Siaran Pers: Pengadilan Tinggi Amsterdam mengabaikan argumen K.U.K.B. dalam ‘Kasus Bersiap’ melawan Rijksmuseum
KUKB.nl, Heemskerk, January 8, 2023
Pada hari Kamis 5 Januari, Pengadilan Amsterdam menerbitkan putusan dalam perkara hukum Yayasan K.U.K.B. melawan Rijksmuseum. Putusannya: Pengaduan yayasan ditolak.
Putusan tersebut menunjukkan bahwa pengadilan mengabaikan sama sekali dalil-dalil substantif K.U.K.B. terhadap penggunaan istilah ‘bersiap’. Para hakim menyatakan bahwa mereka mengikuti alur berpikir Rijksmuseum dan bagaimana Rijksmuseum menafsirkan istilah tersebut, namun mereka tidak menjelaskan alasannya. Putusan tersebut tidak memberikan alasan yang tepat yang mendasarkan mengapa para hakim memilih untuk mengabaikan argumen yang dikemukakan K.U.K.B. dalam persidangan 13 Oktober 2022. Menurut pengadilan, konsep ‘bersiap’ tidak mengandung pengertian negatif mengenai bangsa Indonesia sebagai kelompok yang mendasarkan pada ras. Menurut Jaksa Penuntut Umum Belanda maupun Pengadilan Amsterdam mengklaim bahwa istilah ‘bersiap’ hanya digunakan “untuk menunjuk satu periode tertentu dalam sejarah.”
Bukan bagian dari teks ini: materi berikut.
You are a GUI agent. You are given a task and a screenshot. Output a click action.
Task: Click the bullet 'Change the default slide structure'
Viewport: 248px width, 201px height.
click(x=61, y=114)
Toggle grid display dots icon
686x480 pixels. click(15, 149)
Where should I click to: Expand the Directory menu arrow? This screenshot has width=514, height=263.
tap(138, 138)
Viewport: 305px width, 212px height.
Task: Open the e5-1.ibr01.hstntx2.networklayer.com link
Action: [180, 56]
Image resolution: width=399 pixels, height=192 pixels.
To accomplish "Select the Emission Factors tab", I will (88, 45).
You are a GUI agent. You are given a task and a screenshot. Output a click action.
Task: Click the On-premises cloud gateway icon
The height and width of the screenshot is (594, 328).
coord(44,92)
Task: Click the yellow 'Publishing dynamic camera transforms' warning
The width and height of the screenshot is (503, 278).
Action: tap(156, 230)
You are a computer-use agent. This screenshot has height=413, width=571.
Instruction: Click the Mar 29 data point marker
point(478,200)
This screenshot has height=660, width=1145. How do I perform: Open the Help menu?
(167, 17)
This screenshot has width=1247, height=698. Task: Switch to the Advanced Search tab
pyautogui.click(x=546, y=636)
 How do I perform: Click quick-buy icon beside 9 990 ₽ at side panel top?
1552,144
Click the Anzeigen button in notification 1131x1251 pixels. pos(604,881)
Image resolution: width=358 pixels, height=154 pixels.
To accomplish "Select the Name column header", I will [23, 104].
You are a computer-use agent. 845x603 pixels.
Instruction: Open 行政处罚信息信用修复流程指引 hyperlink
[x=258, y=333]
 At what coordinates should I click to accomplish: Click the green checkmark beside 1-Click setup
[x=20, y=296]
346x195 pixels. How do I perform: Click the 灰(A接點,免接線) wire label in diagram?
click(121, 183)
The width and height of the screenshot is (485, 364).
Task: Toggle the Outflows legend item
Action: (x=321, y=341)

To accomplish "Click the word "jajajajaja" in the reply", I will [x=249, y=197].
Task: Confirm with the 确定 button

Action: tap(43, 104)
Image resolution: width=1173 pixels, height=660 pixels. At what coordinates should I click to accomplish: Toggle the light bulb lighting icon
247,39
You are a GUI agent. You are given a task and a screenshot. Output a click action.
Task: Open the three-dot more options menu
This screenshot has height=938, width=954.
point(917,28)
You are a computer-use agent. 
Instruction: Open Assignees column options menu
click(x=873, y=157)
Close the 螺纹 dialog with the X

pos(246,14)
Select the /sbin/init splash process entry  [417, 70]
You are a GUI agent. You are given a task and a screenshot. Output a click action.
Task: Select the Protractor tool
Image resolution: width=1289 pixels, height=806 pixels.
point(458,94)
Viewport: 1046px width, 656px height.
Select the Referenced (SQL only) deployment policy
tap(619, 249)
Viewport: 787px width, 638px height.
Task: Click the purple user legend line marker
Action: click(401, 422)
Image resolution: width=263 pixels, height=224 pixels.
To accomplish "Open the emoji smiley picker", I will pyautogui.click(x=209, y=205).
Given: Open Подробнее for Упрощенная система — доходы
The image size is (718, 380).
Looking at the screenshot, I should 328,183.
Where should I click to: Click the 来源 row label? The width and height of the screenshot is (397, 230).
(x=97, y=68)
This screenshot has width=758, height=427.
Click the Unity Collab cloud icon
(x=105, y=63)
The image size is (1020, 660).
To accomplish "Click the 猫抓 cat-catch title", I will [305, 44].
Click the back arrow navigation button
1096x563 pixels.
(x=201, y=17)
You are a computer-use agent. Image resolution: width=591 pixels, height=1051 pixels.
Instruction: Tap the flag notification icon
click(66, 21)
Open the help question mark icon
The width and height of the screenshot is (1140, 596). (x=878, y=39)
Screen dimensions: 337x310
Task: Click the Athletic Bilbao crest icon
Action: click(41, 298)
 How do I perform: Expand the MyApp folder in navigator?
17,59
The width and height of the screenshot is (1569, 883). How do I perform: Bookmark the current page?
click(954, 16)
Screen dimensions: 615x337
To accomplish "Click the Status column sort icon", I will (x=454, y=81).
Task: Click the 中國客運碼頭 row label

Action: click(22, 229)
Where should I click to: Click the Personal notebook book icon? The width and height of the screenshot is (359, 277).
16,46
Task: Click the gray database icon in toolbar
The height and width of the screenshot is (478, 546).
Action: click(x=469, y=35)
Namun, posisi yayasan K.U.K.B. adalah bahwa periode Bersiap – dalam arti peristiwa yang berdiri sendiri dalam periode tertentu, periode kekerasan sepihak yang dilakukan terhadap penjajah – tidak ada, dan bahwa keseluruhan konsep tersebut adalah rekayasa Belanda dan ekspresi rasisme terhadap bangsa Indonesia. Karena putusan pengadilan tidak memiliki alasan yang kuat, yayasan merasa pengaduan mereka tidak ditanggapi dengan serius oleh pegadilan, Ketua Yayasan Jeffry Pondaag mengatakan: “Pengadilan membeo Jaksa Penuntut Umum. Sejujurnya, saya tidak berharap banyak dari para hakim kulit putih ini yang telah menyerap (menjiwai) ide-ide kolonial sejak usia sangat muda.”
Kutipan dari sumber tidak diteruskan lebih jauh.